--- START Excerpt to read ---

Domestic manufacture of ADF combat uniforms must remain in Australia

In early July 2009 a sourced tender was released for the further supply of combat uniforms for our defence force. Tenders closed in early August and the contract was let on 22 December 2009. Being a sourced rather than open tender, only two Australian manufacturers were involved on the basis that both had previously supplied the defence force.

The resulting contract to Australian Defence Apparel was for the manufacture of 120,000 combat uniforms at a cost of $A13.6 million at an approximate rate of 60,000 sets per year. The contract included an option for Australian Defence Apparel to source some of the fabric needed from a supplier in China (the Zhe Jiang Huili Dyeing and Finishing Company) rather than obtain all of it from the existing Australian manufacturer (Bruck Textiles in Wangaratta).

The fabric involved is specially designed and specially treated camouflage material unique to Australia, used only by the Australian Defence Force and until now manufactured only in Australia. Three types of ADF combat uniform are involved: Disruptive Pattern Camouflage Uniform (DPCU), Disruptive Pattern Desert Uniform (DPDU) and a fire-retardent version of DPCU.

--- END Excerpt to read ---
--- START Dataset excerpt ---

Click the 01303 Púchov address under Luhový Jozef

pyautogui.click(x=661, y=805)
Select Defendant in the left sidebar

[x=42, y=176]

--- END Dataset excerpt ---

▶ **What the task requires**: Write out the stretch of the ADF combat uniform article above from "The resulting contract" through "Textiles in Wangaratta).", word for word.

▶ **Written answer**:
The resulting contract to Australian Defence Apparel was for the manufacture of 120,000 combat uniforms at a cost of $A13.6 million at an approximate rate of 60,000 sets per year. The contract included an option for Australian Defence Apparel to source some of the fabric needed from a supplier in China (the Zhe Jiang Huili Dyeing and Finishing Company) rather than obtain all of it from the existing Australian manufacturer (Bruck Textiles in Wangaratta).